_What to do:_
Transcribe exactly, and without pictures, the lines from the one that contains "The height and width of the screenshot is (301, 1268)." through the last line of the material.

*** Block opens ***

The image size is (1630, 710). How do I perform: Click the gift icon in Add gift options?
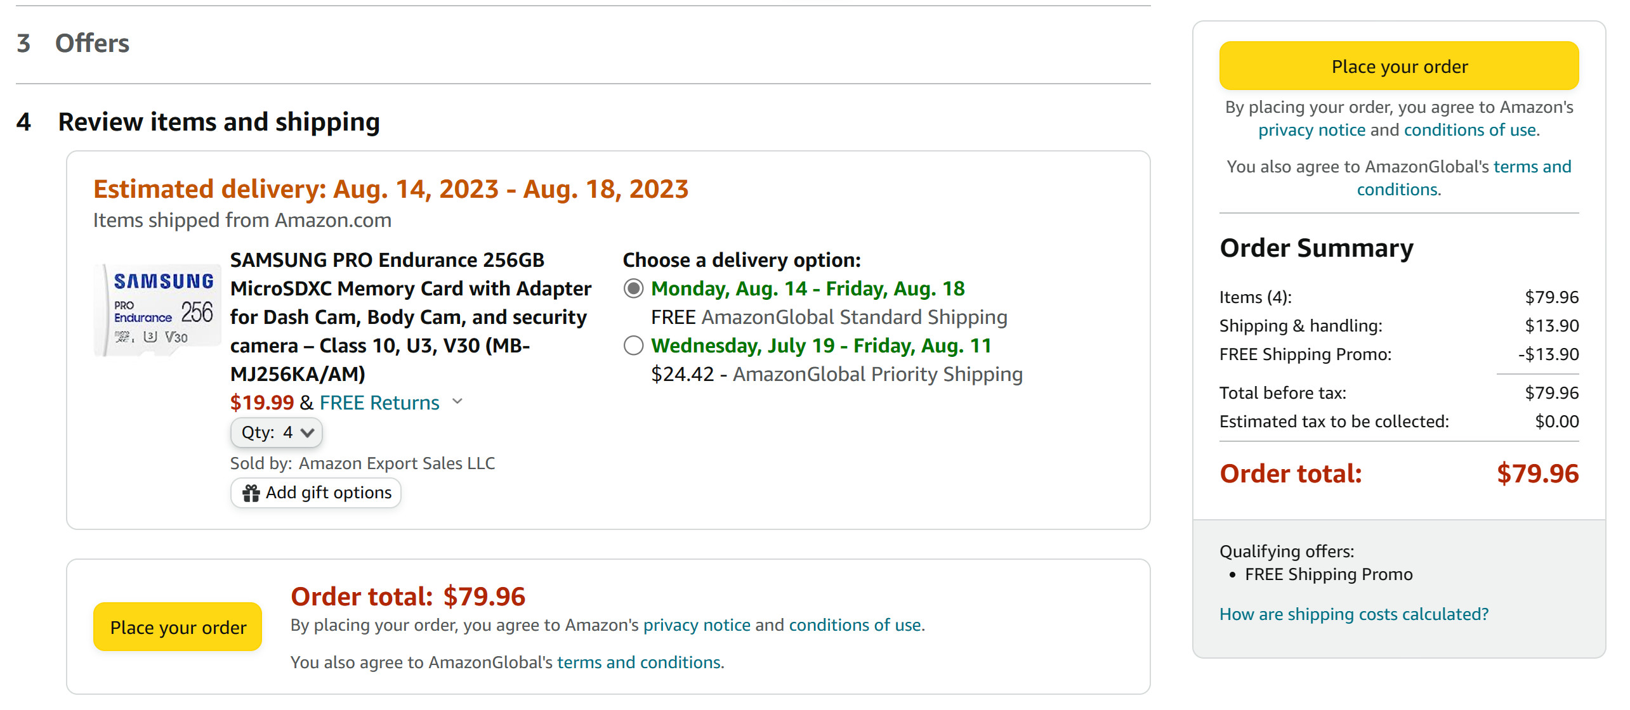click(251, 493)
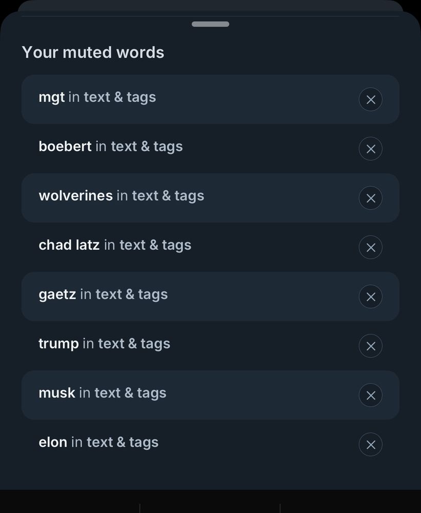Select the mgt muted word row

210,100
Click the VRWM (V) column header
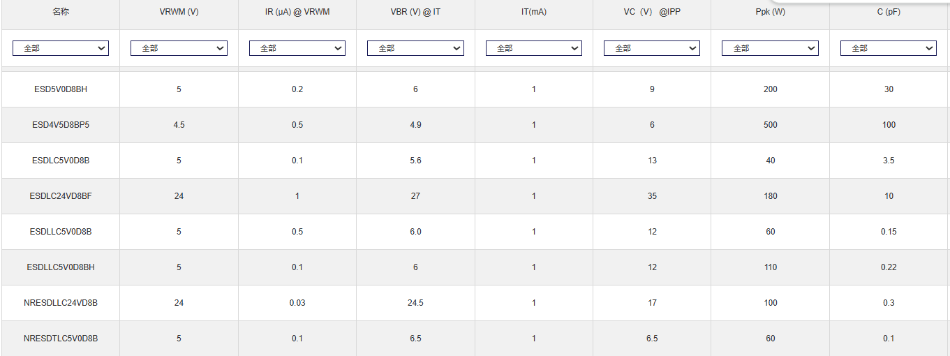 coord(179,12)
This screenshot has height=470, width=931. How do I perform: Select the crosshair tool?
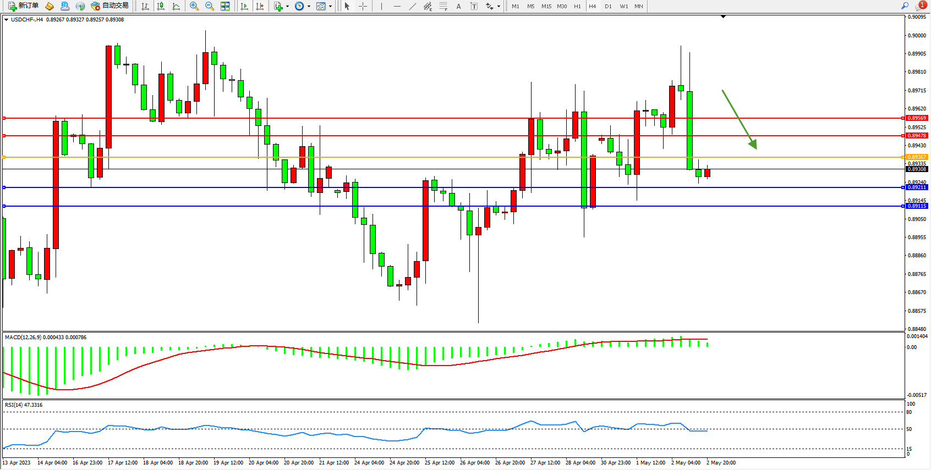(363, 6)
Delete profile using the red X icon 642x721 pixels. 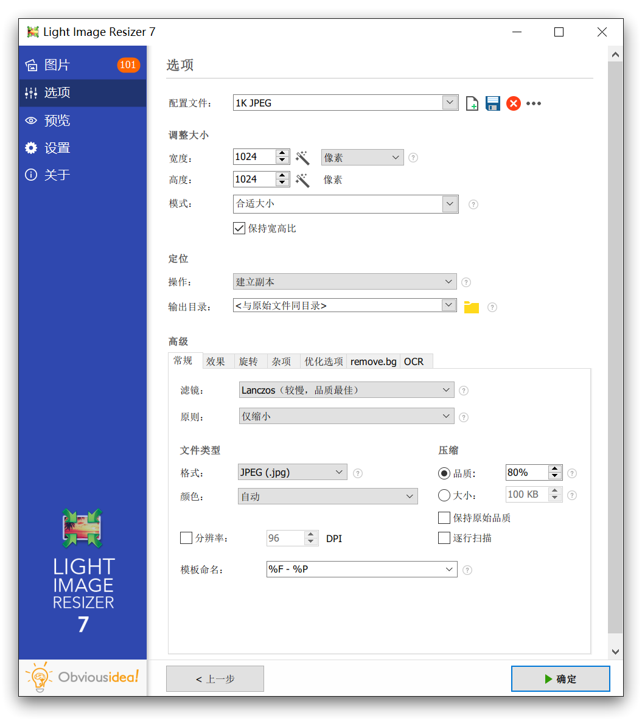514,103
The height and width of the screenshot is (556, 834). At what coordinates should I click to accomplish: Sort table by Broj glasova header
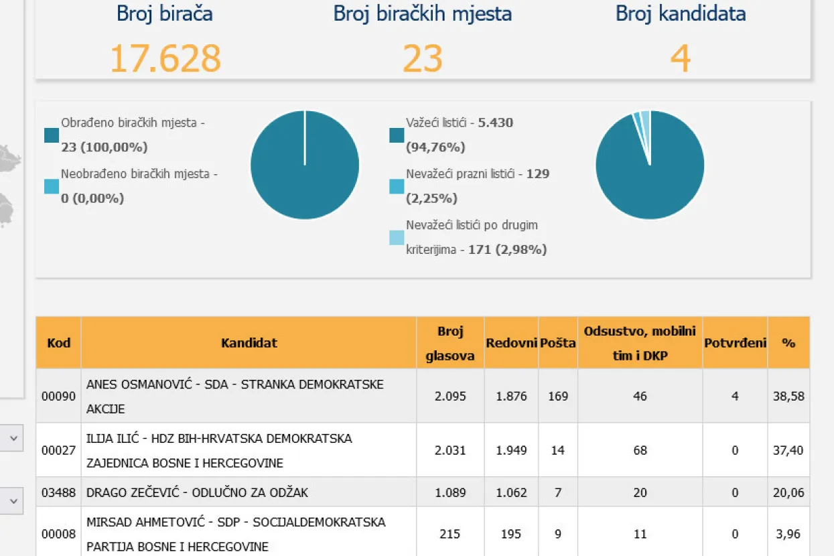[x=449, y=343]
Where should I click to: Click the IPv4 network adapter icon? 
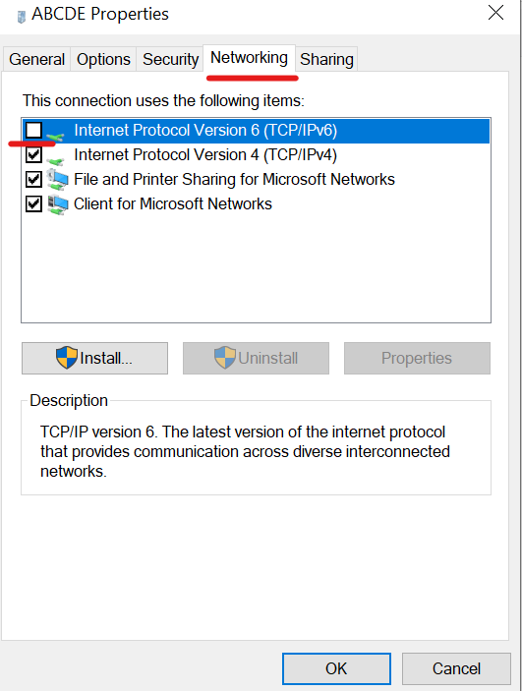pyautogui.click(x=56, y=159)
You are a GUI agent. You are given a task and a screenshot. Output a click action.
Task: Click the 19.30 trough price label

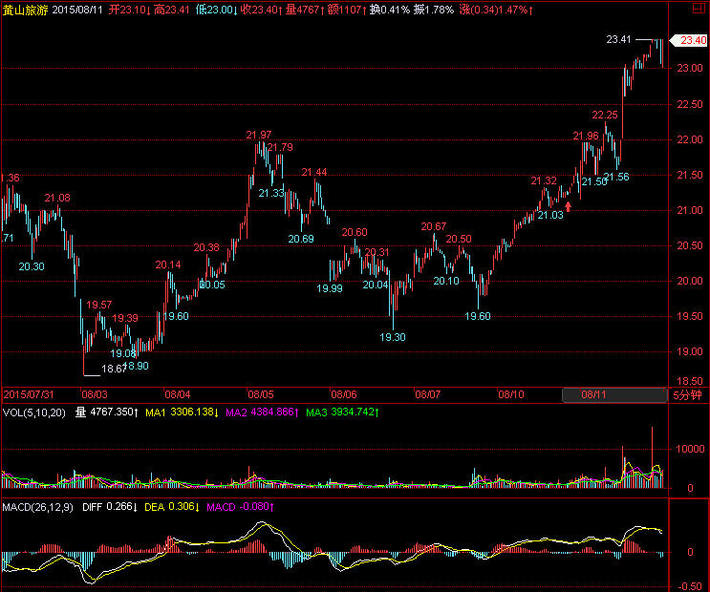(x=392, y=337)
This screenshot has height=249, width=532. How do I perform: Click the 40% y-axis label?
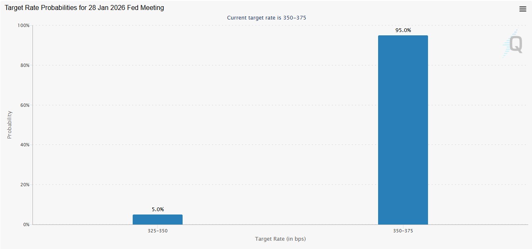pos(25,145)
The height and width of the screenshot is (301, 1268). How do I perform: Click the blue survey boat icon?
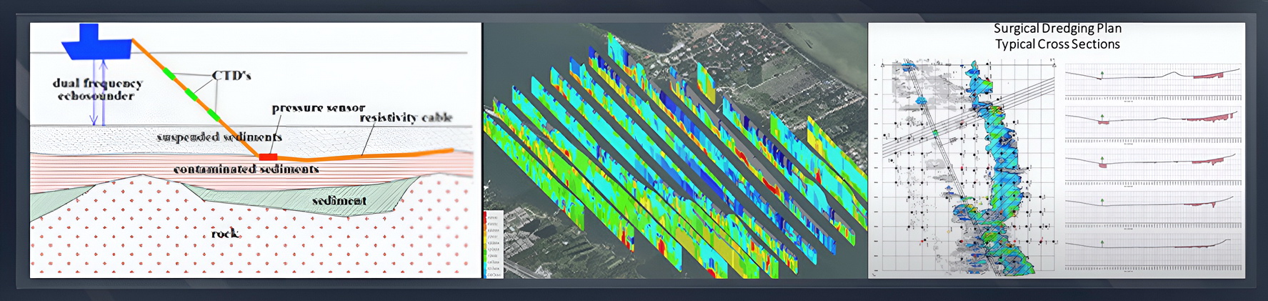tap(95, 45)
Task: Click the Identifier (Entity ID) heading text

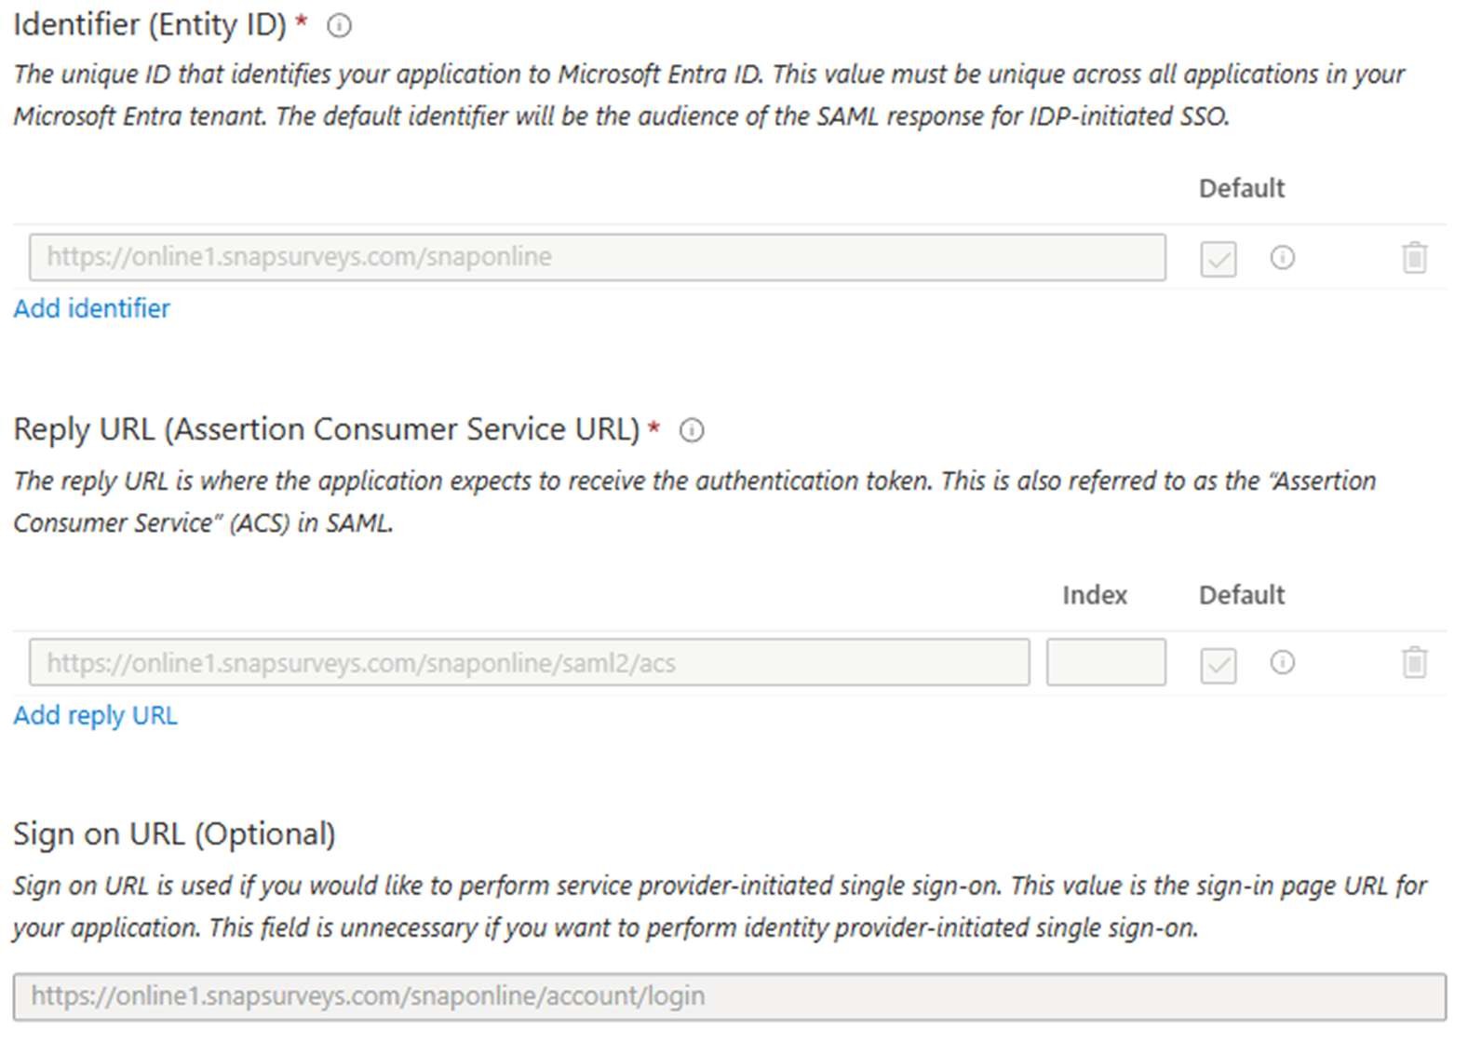Action: 150,24
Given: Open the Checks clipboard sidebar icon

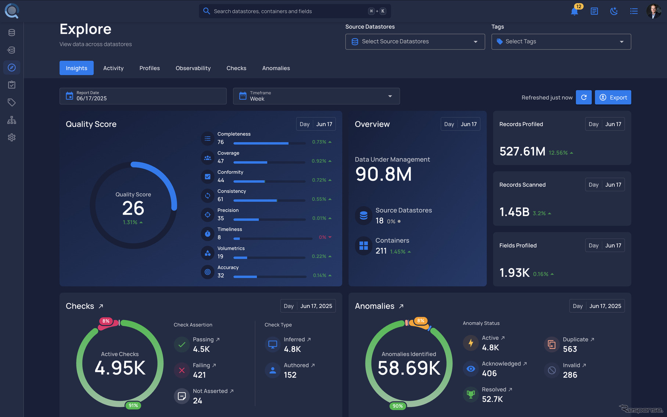Looking at the screenshot, I should (x=12, y=85).
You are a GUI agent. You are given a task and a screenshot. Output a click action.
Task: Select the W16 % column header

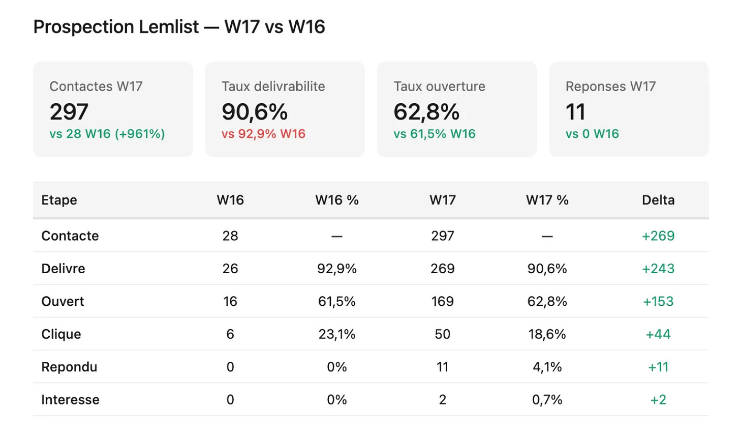[337, 200]
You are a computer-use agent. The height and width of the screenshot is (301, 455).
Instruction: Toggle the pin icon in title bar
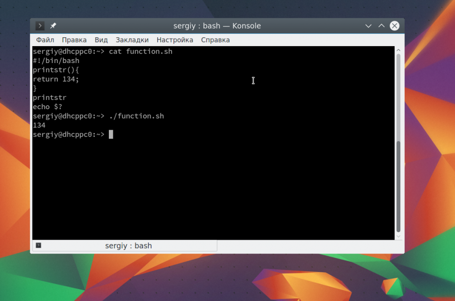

*** Block closes ***

_Solution for this problem:_
The height and width of the screenshot is (301, 1268). How do I perform: Click the blue survey boat icon?
tap(95, 45)
Task: Click the Identifier (Entity ID) heading text

Action: 150,24
Given: Open the Checks clipboard sidebar icon

Looking at the screenshot, I should (x=12, y=85).
You are a GUI agent. You are given a task and a screenshot. Output a click action.
Task: Select the W16 % column header

[337, 200]
You are a computer-use agent. The height and width of the screenshot is (301, 455).
Instruction: Toggle the pin icon in title bar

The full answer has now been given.